The six partners at Beasley's firm wrote a total of 52 checks worth a combined $606,000, using what three elections groups called "an arcane maze" of political action committees to funnel the money to Democrat Deborah Bell Paseur.
It's just one of the examples used by the Justice at Stake Campaign, the National Institute on Money in State Politics and the Brennan Center for Justice at New York University of Law in their report, released Monday, to show how spending on judicial elections has changed.
Spending on state supreme court elections more than doubled from $83.3 million from 1990-1999 to $206.9 million from 2000-2009.
The checks from the Beasley firm's partners were written to PACs controlled by two individuals, who moved the money to the state Democratic Party. Paseur then received the contributions from the party, the report says.
Paseur lost to Greg Shaw, helping conservatives keep their stronghold on the court.
"While Paseur was covertly receiving more than $600,000 from one law firm, she publicly accused her Republican opponent of ethical conflicts, saying he was beholden to the energy industry," the report says.
"In campaign ads, Paseur boasted that she 'can't be bought.'"
Beasley even issued a press release putting his support behind Paseur, who is running for the state Court of Civil Appeals this year.
Alabama wasn't alone in producing costly judicial elections that year, though.

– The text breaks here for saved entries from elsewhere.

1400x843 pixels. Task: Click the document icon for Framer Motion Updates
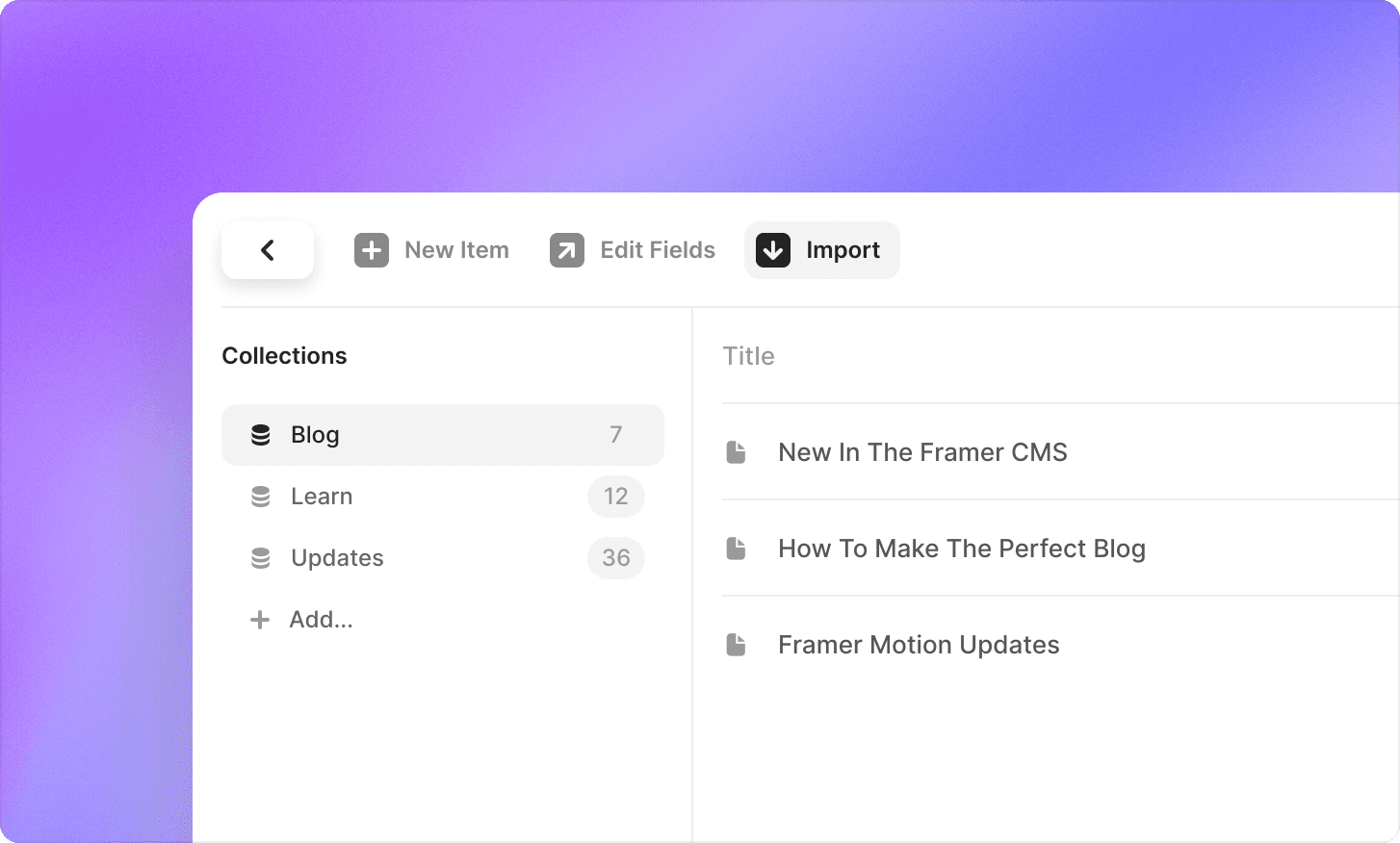[x=737, y=645]
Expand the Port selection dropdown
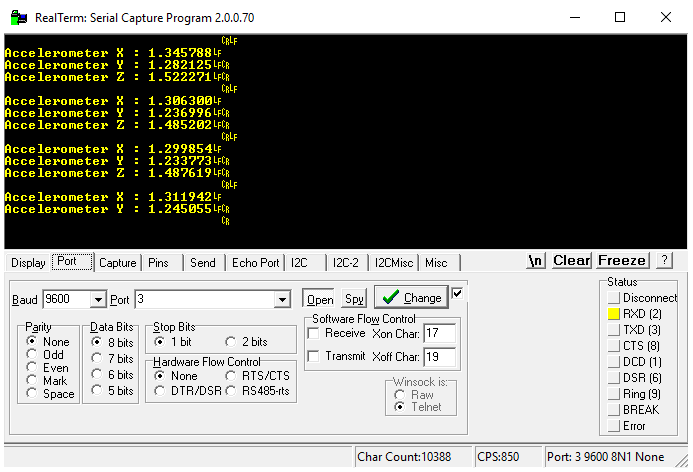The height and width of the screenshot is (472, 693). click(x=282, y=300)
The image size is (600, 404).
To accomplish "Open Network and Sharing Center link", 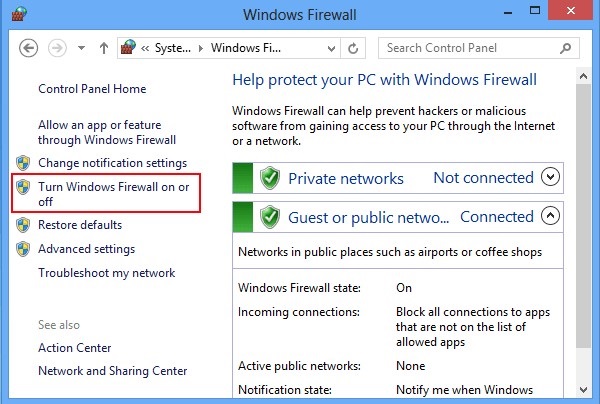I will pyautogui.click(x=110, y=371).
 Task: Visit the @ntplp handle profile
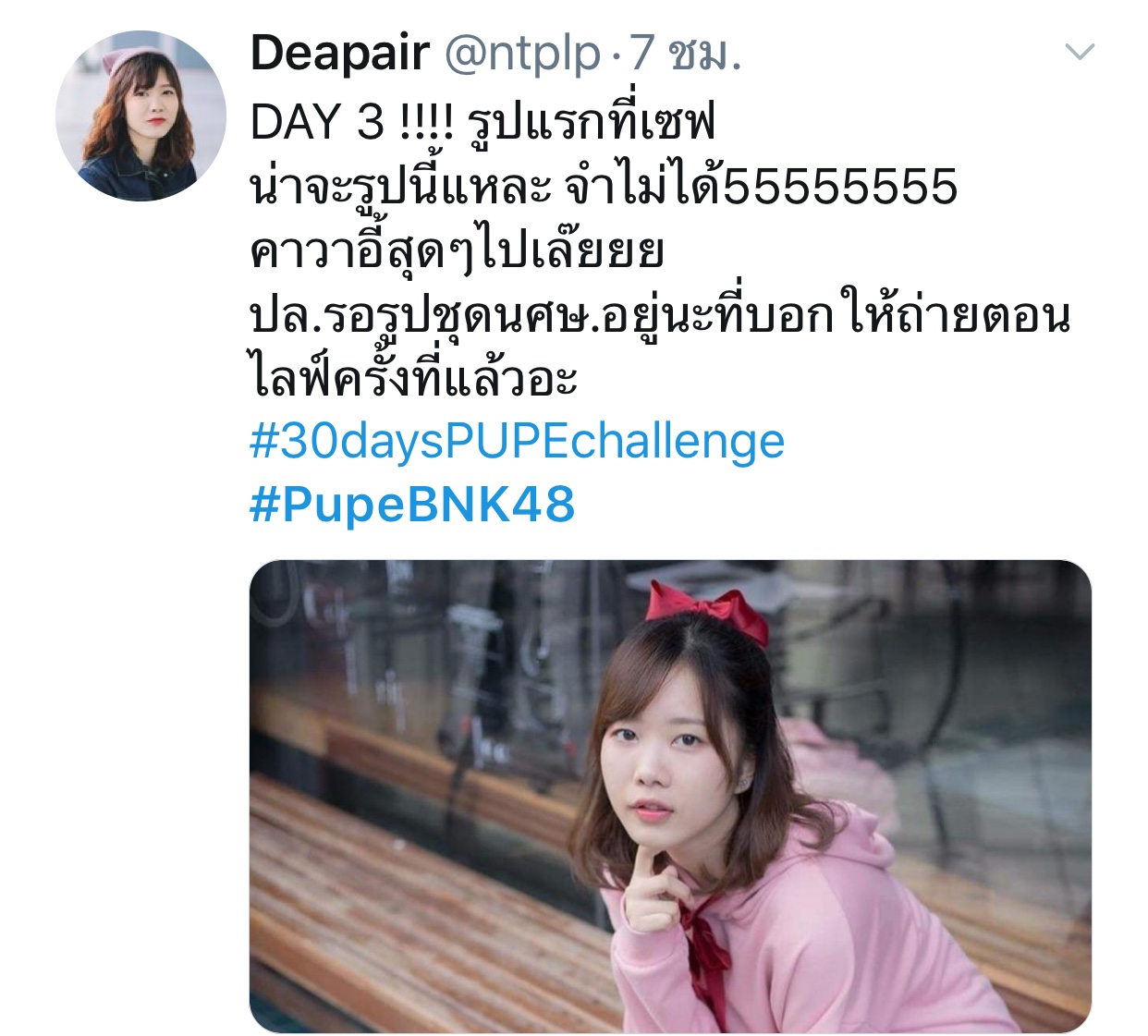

The report says more than $10 million was spent in Pennsylvania, $8.5 million was spent in Wisconsin and more than $5 million was spent in Texas and Alabama.
In the 17 contested supreme court elections in 2007-08, the candidate who raised the most money won 11 times.
The report also mentions the election of West Virginia Supreme Court Justice Brent Benjamin in 2004 to show how a few big spenders can dwarf a lot of smaller ones.
During 29 elections in the 10 costliest states, the top five spenders in each of elections invested an average of $473,000, while the remaining 116,000 contributors averaged $850 each, the report says.
Massey Energy CEO Don Blankenship spent more than $3 million campaigning for Benjamin, who was then forced to recuse himself from a $50 million case against Massey in 2009 by the U.S. Supreme Court. Still, Massey won its appeal of the verdict.
The report says judicial elections have pitted business groups against plaintiffs attorneys. One side features the U.S. Chamber of Commerce and the National Association of Manufacturers, while the other features wealthy plaintiffs lawyers, the report says.
The U.S. Chamber Institute for Legal Reform owns Legal Newsline.
"The next decade will be a perilous time for fair courts," said Bert Brandenburg, executive director of the Justice at Stake Campaign.
"For more than two centuries, Americans have counted on judges to ignore political pressure. But the flood of special-interest money is changing that. Without reforms, there is a real risk of irreversible damage to public confidence in our courts."
The full report can be viewed here.
From Legal Newsline: Reach John O'Brien by e-mail at firstname.lastname@example.org.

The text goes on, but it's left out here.